Restaurant Review: Kitchen in the South End
Of all the presentations, though, mushrooms “under glass” ($15) is the most curious and arresting. It’s a superior sauté of wild mushrooms on homemade brioche toast, mixed with crumbled house-made cheddar and served under a high glass cloche that looks like something from a 19th-century specimen lab. The lifting of the bell-shaped cover makes for a heady olfactory experience—too heady, actually, owing to insufficiently burned-off alcohol from the white wine that Herritt sprinkles over the mushrooms and cheddar at the last minute. The glass is Herritt’s tribute to the fancy pheasant recipes that have appeared in The Virginia Housewife and James Beard cookbooks. Ultimately, it fails. But it fails in an interesting, ambitious way that makes you wonder what his next historical adventure will be.
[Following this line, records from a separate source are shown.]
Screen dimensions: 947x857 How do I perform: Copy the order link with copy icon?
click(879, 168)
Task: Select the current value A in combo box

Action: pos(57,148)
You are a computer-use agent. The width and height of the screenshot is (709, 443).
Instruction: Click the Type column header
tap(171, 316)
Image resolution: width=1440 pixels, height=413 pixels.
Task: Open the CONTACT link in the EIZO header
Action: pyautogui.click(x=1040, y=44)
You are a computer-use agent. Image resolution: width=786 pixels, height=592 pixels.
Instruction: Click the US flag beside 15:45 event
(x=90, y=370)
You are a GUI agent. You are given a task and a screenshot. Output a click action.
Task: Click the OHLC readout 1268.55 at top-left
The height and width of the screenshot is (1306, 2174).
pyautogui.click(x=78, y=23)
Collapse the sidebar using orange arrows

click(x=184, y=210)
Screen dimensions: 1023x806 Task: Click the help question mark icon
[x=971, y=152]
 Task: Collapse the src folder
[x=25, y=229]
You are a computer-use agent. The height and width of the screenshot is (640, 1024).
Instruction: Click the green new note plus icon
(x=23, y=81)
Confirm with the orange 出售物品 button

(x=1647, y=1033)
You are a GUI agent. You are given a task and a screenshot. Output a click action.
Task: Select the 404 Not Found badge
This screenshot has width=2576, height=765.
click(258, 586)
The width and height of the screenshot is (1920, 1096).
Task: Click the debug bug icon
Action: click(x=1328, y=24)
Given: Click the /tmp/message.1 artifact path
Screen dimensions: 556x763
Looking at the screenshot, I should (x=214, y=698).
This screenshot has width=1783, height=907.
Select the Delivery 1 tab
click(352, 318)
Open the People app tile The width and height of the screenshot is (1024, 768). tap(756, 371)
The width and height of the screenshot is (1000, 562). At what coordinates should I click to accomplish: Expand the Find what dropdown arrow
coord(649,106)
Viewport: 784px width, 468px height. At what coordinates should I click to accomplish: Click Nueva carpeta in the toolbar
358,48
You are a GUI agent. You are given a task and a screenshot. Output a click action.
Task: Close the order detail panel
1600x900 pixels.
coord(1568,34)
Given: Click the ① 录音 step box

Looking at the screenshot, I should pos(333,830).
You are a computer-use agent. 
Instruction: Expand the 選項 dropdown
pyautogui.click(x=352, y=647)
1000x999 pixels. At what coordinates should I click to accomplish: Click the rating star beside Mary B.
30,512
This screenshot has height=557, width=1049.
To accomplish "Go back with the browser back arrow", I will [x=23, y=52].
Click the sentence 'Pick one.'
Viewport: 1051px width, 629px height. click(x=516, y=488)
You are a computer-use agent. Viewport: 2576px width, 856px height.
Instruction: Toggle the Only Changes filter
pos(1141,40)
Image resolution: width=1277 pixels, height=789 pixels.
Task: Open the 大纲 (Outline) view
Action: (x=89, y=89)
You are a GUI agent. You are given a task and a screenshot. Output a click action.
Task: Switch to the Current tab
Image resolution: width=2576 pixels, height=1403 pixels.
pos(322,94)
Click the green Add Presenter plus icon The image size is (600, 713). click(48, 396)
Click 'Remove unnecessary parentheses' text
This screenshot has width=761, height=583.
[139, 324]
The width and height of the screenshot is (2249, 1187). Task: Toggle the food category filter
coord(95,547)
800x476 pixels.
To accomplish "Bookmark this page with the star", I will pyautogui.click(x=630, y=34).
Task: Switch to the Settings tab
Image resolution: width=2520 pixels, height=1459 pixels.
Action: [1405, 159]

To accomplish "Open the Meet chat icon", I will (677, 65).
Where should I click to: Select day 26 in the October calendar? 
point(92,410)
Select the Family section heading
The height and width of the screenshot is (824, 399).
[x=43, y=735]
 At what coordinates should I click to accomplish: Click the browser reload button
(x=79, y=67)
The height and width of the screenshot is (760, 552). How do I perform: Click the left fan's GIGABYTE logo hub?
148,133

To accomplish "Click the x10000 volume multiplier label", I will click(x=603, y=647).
Beyond the dates on the menu, you won’t learn much from it—or from the servers—unless you ask, and even then their answers won’t necessarily match what Herritt says. True, nobody wants to read a Wikipedia entry on a menu, but a bit more background would help. Another glitch: It’s nice that the bread is heated to order, and that when it comes it’s a fresh homemade dinner roll with good butter, but it’s less nice that the server doesn’t tell you this, and that even if she encouragingly puts butter on the table, the bread might not come until the first courses do.